**TEXT**
● ● ● ● ●
They won the Istanbul League three consecutive times (in 1925, 1926, 1927). The 1928 championship was aborted due to the Olympic Games in Amsterdam. Hunter quit as manager in 1928 and Galatasaray legend Nihat Bekdik became player-manager and led the club to the 1929 title, as well as finishing second in 1930.
Because of the Olympic Games, the club missed the chance to win the league in five consecutive years.
The star player of the 1920s was Nihat Bekdik. He played for Galatasaray for twenty years, and was captain for twelve years (1924–1936).

In 1931, the club won the Istanbul Football League for the eleventh time; it was the club's sixth title in ten years/nine seasons.

===Bad years (1932–1948)===
After a dispute about amateurism-professionalism between Galatasaray members in 1933, the group which favored a more professional club left Galatasaray and founded the Güneş.
Thanks to financial and political power, the new club was able to sign the best players of Galatasaray, and the fall of Galatasaray began.
Between 1932 and 1949, the club could not win the Istanbul League. In 1933, Galatasray won the Istanbul Shield and, in 1939, the Milli Küme. It was not just the football team that was in a crisis, however; the whole club was in a chaotic situation.
Between 1930-1941, there had been fifteen presidents and ten managers.

Star player Nihat Bekdik quit in 1936, though a new star joined in 1934, Gündüz Kılıç. Thanks to both players, the club were runners up of the Istanbul Football League in 1934-1935 and 1935-1936.
With Kiliç, the club won the Istanbul Cup in 1942 and 1943 and were runners up of the Istanbul Football League in 1941–1942.

===Back again (1949–1958)===
In 1948, the club signed Pat Molloy and, after eighteen years, Galatasaray won the Istanbul Football League in the 1948-1949 season.
In 1952, the Istanbul Football League became a professional league (Istanbul Professional League).
In the same year, Galatasaray legend Gündüz Kılıç quit at the age of just 33 and became the club manager for the 1952-1953 season. He returned in 1954 and stayed till 1957.
During his second coaching period, between 1954 and 1957, the club won the Istanbul Football League in 1954-1955 and 1955-1956.

The European Champion Clubs' Cup started in 1955–1956, but the first nationwide Turkish League started in 1959. Due to the Istanbul Football League being the strongest league in Turkey, Galatasaray participated at the 1956-1957 European Champion Clubs' Cup season.
● ● ● ● ●
**WHAT YOU ARE ASKED TO DO**
Write out the part of the Galatasaray text starting at "Thanks to financial" and ending at "League in 1941–1942.", switching "presidents" to "chairmen". The lines that come next have nothing to do with the Galatasaray text.

**COLLECTED DATA**
● ● ● ● ●
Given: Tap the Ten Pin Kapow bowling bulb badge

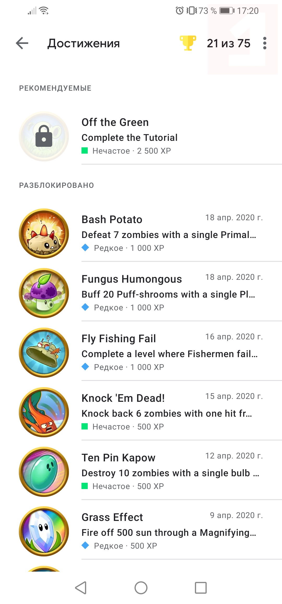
● ● ● ● ●
**ANSWER TO THIS TASK**
Thanks to financial and political power, the new club was able to sign the best players of Galatasaray, and the fall of Galatasaray began.
Between 1932 and 1949, the club could not win the Istanbul League. In 1933, Galatasray won the Istanbul Shield and, in 1939, the Milli Küme. It was not just the football team that was in a crisis, however; the whole club was in a chaotic situation.
Between 1930-1941, there had been fifteen chairmen and ten managers.

Star player Nihat Bekdik quit in 1936, though a new star joined in 1934, Gündüz Kılıç. Thanks to both players, the club were runners up of the Istanbul Football League in 1934-1935 and 1935-1936.
With Kiliç, the club won the Istanbul Cup in 1942 and 1943 and were runners up of the Istanbul Football League in 1941–1942.